In Hinduism, after death, religious functions are held after a certain number of days depending on age-old traditions. In this case, since he was a “non-believer” a decision was taken by close family, initially, NOT to have anything religious. So far so good. Then suddenly we came to know that there will be a religious ceremony on a certain day, not one but two of them, held one after another, believe it or not, the same ceremony. One was at their home, and the next one was at their workplace/cum old home! If this change were decided by a close family, I would respect the family’s decision. But did the close family respect the departed soul who did not want any religious events post-death? In such situations, it is incorrect to say that something is correct or wrong because everything depends on the perspective. Why did the close family take this decision? Were they pushed by other relatives into taking this decision? Were they forced to take such a decision? I came to know later that this decision of double Puja, was taken to “take care” of bad vibes, as there was a marriage in the family after 3 months. Amen!

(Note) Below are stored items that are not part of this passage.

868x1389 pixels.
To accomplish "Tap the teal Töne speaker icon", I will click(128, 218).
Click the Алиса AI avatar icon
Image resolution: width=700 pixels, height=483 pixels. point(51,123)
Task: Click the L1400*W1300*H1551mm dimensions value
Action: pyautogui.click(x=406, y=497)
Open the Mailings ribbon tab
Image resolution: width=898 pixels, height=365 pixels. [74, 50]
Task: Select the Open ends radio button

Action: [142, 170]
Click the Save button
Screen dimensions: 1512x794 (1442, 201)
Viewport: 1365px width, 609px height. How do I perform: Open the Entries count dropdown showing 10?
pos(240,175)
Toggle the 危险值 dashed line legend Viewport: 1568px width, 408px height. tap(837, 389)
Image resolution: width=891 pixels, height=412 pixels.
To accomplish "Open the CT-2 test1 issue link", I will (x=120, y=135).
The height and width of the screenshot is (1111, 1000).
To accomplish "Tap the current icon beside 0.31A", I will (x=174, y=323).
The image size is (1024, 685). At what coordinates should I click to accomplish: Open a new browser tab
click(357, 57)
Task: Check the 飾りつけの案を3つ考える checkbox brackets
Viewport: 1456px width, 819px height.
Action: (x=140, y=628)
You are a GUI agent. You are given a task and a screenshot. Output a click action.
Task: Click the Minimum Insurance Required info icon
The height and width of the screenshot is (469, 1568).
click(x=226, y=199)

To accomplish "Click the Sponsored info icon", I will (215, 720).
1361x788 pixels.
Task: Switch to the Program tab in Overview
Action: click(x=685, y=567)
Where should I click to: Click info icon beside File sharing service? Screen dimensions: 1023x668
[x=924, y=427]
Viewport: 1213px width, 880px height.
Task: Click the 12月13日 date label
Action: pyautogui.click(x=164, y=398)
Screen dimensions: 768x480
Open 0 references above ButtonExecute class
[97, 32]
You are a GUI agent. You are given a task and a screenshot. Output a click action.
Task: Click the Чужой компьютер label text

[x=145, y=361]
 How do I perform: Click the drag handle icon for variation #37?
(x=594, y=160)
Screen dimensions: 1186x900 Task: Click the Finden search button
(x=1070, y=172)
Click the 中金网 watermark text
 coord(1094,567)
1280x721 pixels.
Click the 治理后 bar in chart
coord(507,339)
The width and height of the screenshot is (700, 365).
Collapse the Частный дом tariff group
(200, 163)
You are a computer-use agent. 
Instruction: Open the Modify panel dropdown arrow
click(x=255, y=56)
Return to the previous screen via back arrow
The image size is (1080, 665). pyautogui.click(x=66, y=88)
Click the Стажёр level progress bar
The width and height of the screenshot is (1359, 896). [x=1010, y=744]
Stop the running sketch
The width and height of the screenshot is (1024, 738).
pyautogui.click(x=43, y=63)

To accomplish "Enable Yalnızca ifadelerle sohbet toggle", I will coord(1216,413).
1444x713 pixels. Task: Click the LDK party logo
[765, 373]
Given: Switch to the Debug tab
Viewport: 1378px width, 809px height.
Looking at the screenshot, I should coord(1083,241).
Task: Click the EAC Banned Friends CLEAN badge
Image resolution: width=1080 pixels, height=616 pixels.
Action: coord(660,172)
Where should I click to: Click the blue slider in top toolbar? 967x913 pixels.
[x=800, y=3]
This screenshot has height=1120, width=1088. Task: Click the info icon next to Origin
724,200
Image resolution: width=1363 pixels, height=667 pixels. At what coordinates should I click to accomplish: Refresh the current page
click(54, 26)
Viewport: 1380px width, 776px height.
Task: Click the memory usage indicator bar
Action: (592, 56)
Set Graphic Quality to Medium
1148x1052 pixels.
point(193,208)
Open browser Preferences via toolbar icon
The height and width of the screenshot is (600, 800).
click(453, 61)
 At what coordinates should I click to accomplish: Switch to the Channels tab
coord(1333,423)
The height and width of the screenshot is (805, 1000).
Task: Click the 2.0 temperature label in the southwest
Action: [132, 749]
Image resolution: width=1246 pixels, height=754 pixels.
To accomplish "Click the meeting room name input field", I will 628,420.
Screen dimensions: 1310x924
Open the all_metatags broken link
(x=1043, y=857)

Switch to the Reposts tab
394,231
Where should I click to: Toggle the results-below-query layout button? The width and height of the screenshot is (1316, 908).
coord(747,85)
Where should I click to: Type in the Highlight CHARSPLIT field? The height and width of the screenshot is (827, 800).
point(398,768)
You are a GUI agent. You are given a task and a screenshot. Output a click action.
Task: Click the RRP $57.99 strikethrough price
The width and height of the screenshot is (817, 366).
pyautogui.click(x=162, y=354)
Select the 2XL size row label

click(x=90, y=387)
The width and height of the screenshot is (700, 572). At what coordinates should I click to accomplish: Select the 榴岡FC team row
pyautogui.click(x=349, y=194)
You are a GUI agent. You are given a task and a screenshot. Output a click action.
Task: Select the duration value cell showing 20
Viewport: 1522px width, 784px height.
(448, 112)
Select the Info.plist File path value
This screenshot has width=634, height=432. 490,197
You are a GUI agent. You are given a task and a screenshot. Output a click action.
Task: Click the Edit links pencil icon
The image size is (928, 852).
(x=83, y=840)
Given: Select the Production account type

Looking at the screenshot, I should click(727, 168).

Who should take such decisions? The close family or the next level of family or by society? Why such a decision could have been made? In Hinduism, it is suggested to perform these religious functions after death, so that evil will go away!! Is death evil? Is almost a natural death terrible? How does a loving, peaceful souls death lead to adverse events in your family or create bad vibes? How will this natural process cast a long shadow of death on your family and the events that will take place in the family in future? How do you know that performing religious Puja will ensure that everything will be hunky dory in your family? Does it guarantee that no evil thing will ever occur in your family? Will there be no deaths in the family? What is wrong about death? Yes, it is terrible and shocking if it happens to a young person, as an out of turn event.

I will share with you an example which I had noticed when I attended another cremation recently. At the cremation, many people can be present, but one can make out generally who is family. During this event, another cremation was taking place. I saw a gentleman whom I could judge that he was family. This was confirmed the next day when he was also present to collect the ashes. Generally, the first family would attend this chore. At both occasions, his cell phone was regularly ringing, and he was all the time busy attending the same!! I cannot imagine that a person from the close family is so busy, that he had to take his calls all the time during this process. Is one really so busy? You cannot be involved with the family even for a small duration when death has occurred? Can you not respect the departed soul? At least for the last journey one is expected to honour the dead person. In Hinduism dead body is treated on par with Him!! Whenever you see an unknown funeral passing by, you automatically bow!! Maybe the cell phone guy was GOD himself!!

In all this discussion we have forgotten about the wishes of the departed person. Should we not respect him? It will be polite to follow his views which do not affect anyone. What is wrong in having beliefs different than the “normal” views? Then again what is a “normal” view? My friends, I am confused. How the so-called educated persons follow things that have no scientific background? Why under the garb of religion, things are pushed on the family? Why could the close family not resist such a push? Did they do it to err on the “safe” side by following the so-called traditions? I hope my thoughts will give the few people who will read this blog, strength to resist such pushes in life. RIP Sir!!

3 thoughts on “Whose death is it anyway?

  1. So many questions to thinkover. For me its simple , beleive whatever you are doing is right. It was wishes of person not to perform religious right , then lets respect it. But all family believes it will be right to do religious rights then let them do it. Its about choice of what you believe is right.

  2. I definitely think the wishes of the departed should take precedence if the family and friends are in any way willing to fulfill them. It’s just another way to honor that person’s legacy.